Backhaus plays BEETHOVEN = Piano Sonata No. 15 in D Major, Op. 28 “Pastoral”; Piano Sonata No. 18 in E-flat Major, Op. 31, No. 3; Piano Sonata No. 21 in C Major, Op. 53 “Waldstein”; Piano Sonata No. 30 in E Major – Wilhelm Backhaus, piano – Audite

by | Aug 11, 2010 | Classical Reissue Reviews | 0 comments

Backhaus plays BEETHOVEN = Piano Sonata No. 15 in D Major, Op. 28 “Pastoral”; Piano Sonata No. 18 in E-flat Major, Op. 31, No. 3; Piano Sonata No. 21 in C Major, Op. 53 “Waldstein”; Piano Sonata No. 30 in E Major, Op. 109 – Wilhelm Backhaus, piano

Audite 23.420 (2 CDs), 68:15; 17:41 [Distr. by Naxos] ****:



From the Philharmonie, Berlin 18 April 1969, the venerable Wilhelm Backhaus (1884-1969) appears in four Beethoven sonatas at the end of his long and fruitful career, having been a curator of the Classic tradition who eschewed modernists so he could cultivate the few select masters–Bach, Haydn, Mozart, Beethoven, Schubert, Schumann, Chopin, and Brahms–to his personal taste. Acknowledging that Backhaus was eighty-five-years-old at the time of these performances, we might recall a comment made by Professor Philip Friedheim, one of my significant music mentors at SUNY Binghamton: “While we can always relish the excitement of a young highly gifted virtuoso, there is still a special place for the artist who has lived with his music for a long time and thought it through deeply.” So, if the Backhaus technical arsenal does not match his heyday, the authority and long experience of his musical penetration yet moves us by its sheer authenticity of expression.

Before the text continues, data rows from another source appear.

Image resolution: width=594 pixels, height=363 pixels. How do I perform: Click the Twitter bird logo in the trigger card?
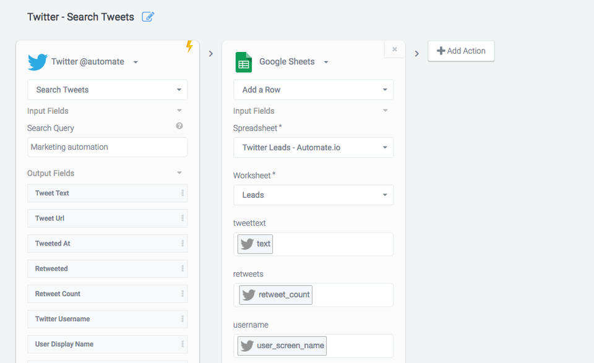coord(38,62)
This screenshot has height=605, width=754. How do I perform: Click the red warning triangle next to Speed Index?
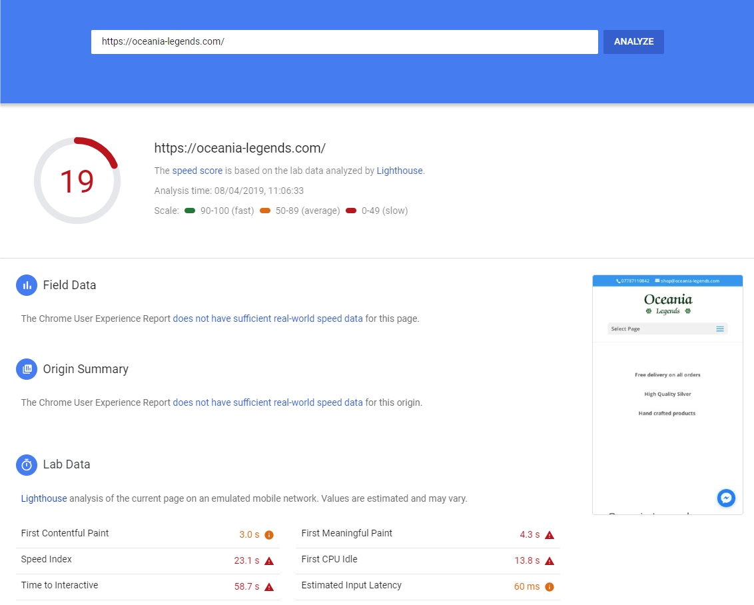pos(269,561)
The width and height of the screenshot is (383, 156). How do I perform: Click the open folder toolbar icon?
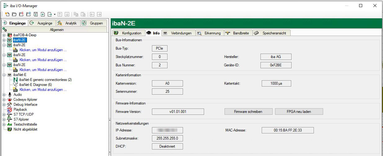[x=14, y=14]
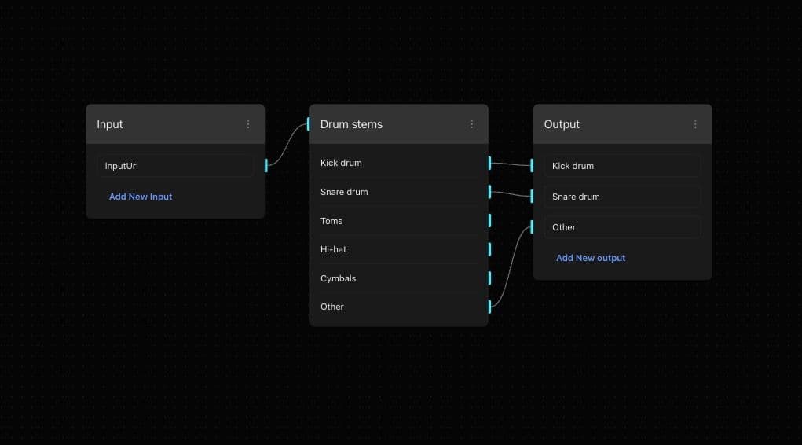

Years notwithstanding, Backhaus takes the opening of the Op. 109 at a terrific clip, and the short phrases cascade in lyric and passionate fury across the page. Another breakneck pace marks the Prestissimo, although Backhaus provides some luxuriant chords in the few moments of relative ease the music’s emotional turmoil permits. The final movement, an Andante molto cantabile ed espessivo and six variations, offers a glimpse into Beethoven’s late style of musical evolution, organic, and rife with that innigkeit or inwardness that sets the bar for much of the Romantic ethos. The facile sway of the phrases, the clear delineation of the lines, and their collateral liberation of the trill testify for those who wish to classify Backhaus as a neo-Classicist interpreter of Beethoven, though his encyclopedic grasp of form remains his own. A splendid silence precedes the outburst of applause.


The D Major “Pastoral” Sonata might stand as an evocation of recalled youth, with its soft drone figures and suavely elastic motion to the secondary theme, consistently understated by Backhaus, who seems to withdraw from any forced drama in the development so as to allow the music to play itself, despite the F-sharp Minor tonality that could easily have devolved into sentimentality. A resolute walking-tempo pervades the D Minor Andante, a march with a sense of irony. Staccati and triplets emerge in spry figures in the trio. The harmonization of the original melody in variation rings with bright exuberance. Bright splashy colors pepper the Scherzo, a contrast in long quarter notes and fleet broken octaves. The rustic finale, a countrified gigue marked Allegro ma non troppo, insinuates a bagpipe, except that the fugal development belies its bumpkin urges. Backhaus renders this movement with a muscular elan the audience well appreciates.

The outer jocularity of the E-flat Sonata finds emotional foils in its chromatic harmony, which points backward to the Pathetique Sonata and forward to Wagner’s Tristan. Backhaus alternates between ceremonial pomp–a la C.P.E. Bach–and a deft bravura, treating the first movement as a virtuoso etude. The leading cell of the first movement recurs several times in various guises, a leitmotif effect whose four beats presage the Fifth Symphony. The 2/4 Scherzo moves by Backhaus as a blur speckled with light that occasionally explodes or glistens with phosphorescent power. That Beethoven develops his motives attests both to the attraction of sonata-form and the composer’s admitted effort to “go in new directions” insofar as his work after 1801 is concerned. The E-flat Menuetto bespeaks Backhaus’ capacity for aristocratic expressivity, the line never sagging, the (sometimes martial) progression seamlessly evolving out of itself. No reticence plagues the Presto con fuoco last movement, a rollicking bout of eighth notes in rustic style, rolling, roiling, and romping through the Philharmonie, courtesy of a Bechstein E thoroughly invigorated by Wilhelm Backhaus.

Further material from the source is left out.